This relates to a poem of mine called "Show me a time machine and then maybe I'll start to accept your doctrine" which you could read here, but really only the title is related. Basically, science falls here, as it does with evolution if you want to argue that, into a territory it doesn't like. Value judgment, opinions, beliefs. You can think that certain similarities are homologous, you can even have computer simulations heavily in your favor, but it's just an opinion. I think it is necessary to use science as a way of putting forward the answers most likely to life's biggest questions. I'm not championing teaching Intelligent Design in the classroom. I just think it is a little vain when scientists and college students who think they are scientists make claims about "knowledge," something science isn't interested in creating in the first place. But back to the poem title, obviously if you could go back in time and take a time lapse sort of video of evolution as it happened, you could fairly easily make good judgments on the differences between homologies and analogies...But you can't.

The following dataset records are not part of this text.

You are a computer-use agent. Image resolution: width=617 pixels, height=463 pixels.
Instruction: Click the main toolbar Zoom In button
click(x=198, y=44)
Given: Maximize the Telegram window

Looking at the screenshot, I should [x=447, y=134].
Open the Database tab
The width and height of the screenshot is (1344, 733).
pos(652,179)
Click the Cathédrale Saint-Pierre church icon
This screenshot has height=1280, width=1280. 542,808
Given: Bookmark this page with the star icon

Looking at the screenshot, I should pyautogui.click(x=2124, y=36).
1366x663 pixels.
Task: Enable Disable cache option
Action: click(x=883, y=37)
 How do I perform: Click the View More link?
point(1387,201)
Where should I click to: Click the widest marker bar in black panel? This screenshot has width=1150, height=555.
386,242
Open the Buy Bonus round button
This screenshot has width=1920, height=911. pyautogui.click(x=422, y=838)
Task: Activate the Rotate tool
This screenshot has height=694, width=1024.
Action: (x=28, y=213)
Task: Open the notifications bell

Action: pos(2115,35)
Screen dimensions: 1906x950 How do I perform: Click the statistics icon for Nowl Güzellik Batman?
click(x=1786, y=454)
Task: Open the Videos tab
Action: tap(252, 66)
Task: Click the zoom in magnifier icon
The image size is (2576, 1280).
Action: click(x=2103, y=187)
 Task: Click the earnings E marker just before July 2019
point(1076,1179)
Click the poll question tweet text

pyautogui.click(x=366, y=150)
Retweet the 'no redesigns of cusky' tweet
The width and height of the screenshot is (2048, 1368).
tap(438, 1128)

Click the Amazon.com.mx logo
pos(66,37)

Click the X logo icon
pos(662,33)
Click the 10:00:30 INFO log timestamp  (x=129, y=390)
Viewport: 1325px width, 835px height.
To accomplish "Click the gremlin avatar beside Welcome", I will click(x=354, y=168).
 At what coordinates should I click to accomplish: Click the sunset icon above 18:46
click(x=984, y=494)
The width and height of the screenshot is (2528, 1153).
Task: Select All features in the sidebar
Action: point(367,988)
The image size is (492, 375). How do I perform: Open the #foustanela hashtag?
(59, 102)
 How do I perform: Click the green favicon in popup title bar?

Just as you can't imagine what the US reaction would be to the men's national team "choking" as the women's national team reportedly did. First, the men's team would have to be in the same place as the women's team for this comparison to work. That is they would have had to have won enough World Cups to have US support of the national team at a similar level to that of the women's team. The relatively late arrival of the Women's World Cup is enough to have inspired the US support of the women's team: two World Cup victories means the US has won two of six, a third of the World Cups. The men's team would not have the same level of support if it had won two World Cups out of all of them which go back to 1930! The status would be higher, but you can't say it would be at the same level. Secondly, given the same positioning, if you set the situations to somehow be hypothetically the same and the only difference be gender, how can you claim the response would be differently?

It seems simply disingenuous to assume that the women's national team which has better support in the United States and has had more success would only get a general positive response to their World Cup runner-up position because they are women. Asking the question of how the people would react if it was the men's team is useless. There are countless differences between the two and simply pretending those differences didn't exist, you are left without a point. You do not know if you are right or not. It's not reporting to lay out opinions and it isn't reporting to ask questions and answer them yourself that can only be answered with opinions.

So yeah, sure you can think that the men's team in the same situation would be trashed. You can think the women's team choked. You are certainly allowed to think these things. And share these thoughts. But that's not reporting and to tell you the truth I do not care what you think about such things.

(If only I actually didn't care what they thought. If only I watched SportsCenter, Pardon the Interruption, or Around the Horn every once in a while. Sigh.)